Os bons costumes e os maus usos

João Bernardo — 10 Outubro 2008

É intrigante que a sociedade francesa, caracterizada desde há vários séculos por uma certa liberdade de costumes, coexista com atitudes de puritanismo tão cómicas como retrógradas. São conhecidas as dificuldades que As Flores do Mal e Madame Bovary tiveram com a justiça, para me limitar a estas duas incontestáveis obras-primas, embora seja muito menos referido o facto de terem sido as autoridades francesas − tanto quanto sei − a inaugurar a prática de condenar artistas dissidentes a internamento psiquiátrico.

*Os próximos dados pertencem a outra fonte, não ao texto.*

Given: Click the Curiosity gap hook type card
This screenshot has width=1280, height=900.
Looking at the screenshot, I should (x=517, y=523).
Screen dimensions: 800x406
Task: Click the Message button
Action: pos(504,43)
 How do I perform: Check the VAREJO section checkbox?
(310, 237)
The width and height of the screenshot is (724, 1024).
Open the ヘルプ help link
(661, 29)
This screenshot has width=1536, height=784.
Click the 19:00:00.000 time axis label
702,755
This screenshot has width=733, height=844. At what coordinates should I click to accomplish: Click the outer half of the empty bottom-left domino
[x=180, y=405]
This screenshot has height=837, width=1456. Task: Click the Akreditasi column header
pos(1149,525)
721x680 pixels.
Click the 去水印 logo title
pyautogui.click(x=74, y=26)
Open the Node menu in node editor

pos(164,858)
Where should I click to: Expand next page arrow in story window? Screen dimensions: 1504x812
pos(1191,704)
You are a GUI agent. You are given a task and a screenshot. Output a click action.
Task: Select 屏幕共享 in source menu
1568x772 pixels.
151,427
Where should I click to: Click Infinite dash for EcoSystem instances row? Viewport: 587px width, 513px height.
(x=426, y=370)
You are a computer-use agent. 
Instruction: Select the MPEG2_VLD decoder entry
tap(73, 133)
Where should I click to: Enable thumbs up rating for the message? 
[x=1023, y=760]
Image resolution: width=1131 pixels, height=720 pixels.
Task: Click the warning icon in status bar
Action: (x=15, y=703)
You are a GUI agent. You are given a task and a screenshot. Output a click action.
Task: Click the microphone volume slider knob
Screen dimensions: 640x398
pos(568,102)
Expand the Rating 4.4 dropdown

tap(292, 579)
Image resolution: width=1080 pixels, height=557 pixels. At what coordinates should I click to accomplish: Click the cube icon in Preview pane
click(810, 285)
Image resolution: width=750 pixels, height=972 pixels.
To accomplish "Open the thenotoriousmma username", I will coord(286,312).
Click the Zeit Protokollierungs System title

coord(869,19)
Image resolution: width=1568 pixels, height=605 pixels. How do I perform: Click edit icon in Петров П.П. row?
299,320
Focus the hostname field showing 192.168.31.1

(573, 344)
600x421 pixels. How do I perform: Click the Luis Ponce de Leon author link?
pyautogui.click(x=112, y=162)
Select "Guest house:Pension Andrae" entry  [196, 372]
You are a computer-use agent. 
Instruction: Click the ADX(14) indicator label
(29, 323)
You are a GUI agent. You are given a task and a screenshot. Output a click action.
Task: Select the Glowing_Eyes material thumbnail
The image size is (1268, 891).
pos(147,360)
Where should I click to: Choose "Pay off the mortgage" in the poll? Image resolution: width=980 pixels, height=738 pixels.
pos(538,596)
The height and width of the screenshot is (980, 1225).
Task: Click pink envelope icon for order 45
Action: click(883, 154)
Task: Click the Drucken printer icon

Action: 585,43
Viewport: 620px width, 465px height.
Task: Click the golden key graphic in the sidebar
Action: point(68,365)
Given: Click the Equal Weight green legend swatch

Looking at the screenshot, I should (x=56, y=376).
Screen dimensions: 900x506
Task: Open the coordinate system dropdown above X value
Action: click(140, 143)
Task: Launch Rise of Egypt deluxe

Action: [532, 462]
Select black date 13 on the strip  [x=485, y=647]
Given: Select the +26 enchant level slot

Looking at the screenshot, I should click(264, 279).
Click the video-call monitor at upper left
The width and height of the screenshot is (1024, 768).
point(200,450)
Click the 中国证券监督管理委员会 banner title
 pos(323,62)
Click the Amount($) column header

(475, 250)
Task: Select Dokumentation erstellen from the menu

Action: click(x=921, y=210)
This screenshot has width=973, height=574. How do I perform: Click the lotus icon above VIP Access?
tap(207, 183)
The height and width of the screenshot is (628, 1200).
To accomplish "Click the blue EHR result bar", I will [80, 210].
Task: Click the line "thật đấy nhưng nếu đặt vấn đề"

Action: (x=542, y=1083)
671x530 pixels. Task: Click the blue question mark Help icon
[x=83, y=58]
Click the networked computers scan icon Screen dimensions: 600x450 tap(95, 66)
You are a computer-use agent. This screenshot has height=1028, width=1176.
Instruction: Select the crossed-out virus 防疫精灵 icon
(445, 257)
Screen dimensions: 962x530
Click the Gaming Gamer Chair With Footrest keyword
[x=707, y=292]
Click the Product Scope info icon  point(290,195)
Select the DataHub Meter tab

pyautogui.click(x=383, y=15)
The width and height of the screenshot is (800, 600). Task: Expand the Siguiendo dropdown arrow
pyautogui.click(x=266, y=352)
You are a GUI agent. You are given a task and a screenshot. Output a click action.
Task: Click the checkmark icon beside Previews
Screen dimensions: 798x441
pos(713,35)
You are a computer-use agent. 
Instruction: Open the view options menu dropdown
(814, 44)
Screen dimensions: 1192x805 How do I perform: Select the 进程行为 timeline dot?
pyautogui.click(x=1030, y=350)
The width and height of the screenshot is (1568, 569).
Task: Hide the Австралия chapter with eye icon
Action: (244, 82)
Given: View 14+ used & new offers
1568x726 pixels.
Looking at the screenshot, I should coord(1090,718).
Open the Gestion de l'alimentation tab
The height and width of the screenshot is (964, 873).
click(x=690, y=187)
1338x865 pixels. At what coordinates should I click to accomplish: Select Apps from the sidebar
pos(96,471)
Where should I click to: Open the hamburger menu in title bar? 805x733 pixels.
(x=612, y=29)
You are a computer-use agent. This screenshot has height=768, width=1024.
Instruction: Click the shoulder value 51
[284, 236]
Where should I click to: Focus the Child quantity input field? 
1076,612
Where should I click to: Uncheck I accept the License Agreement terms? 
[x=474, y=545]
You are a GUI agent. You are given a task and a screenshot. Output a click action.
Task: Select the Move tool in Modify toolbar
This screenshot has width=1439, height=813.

Foi Daumier quem estreou a moda, logo no começo do reinado de Luís-Filipe. E se alguém argumentar que estes casos, e uma longa série de outros que não é aqui lugar para desfiar, ocorreram no século XIX, pode recordar-se que bem mais perto de nós, em 1972, o cantor Michel Polnareff foi posto em tribunal por ter aparecido de nádegas à mostra no cartaz que anunciava o seu próximo concerto e, sem temer o ridículo, o juiz condenou-o a uma indemnização à razão de 10 francos por cartaz, o que, sendo 6.000 os cartazes, não foi uma brincadeira. O mal, evidentemente, não estava em ter nádegas, mas em mostrar que se tinham.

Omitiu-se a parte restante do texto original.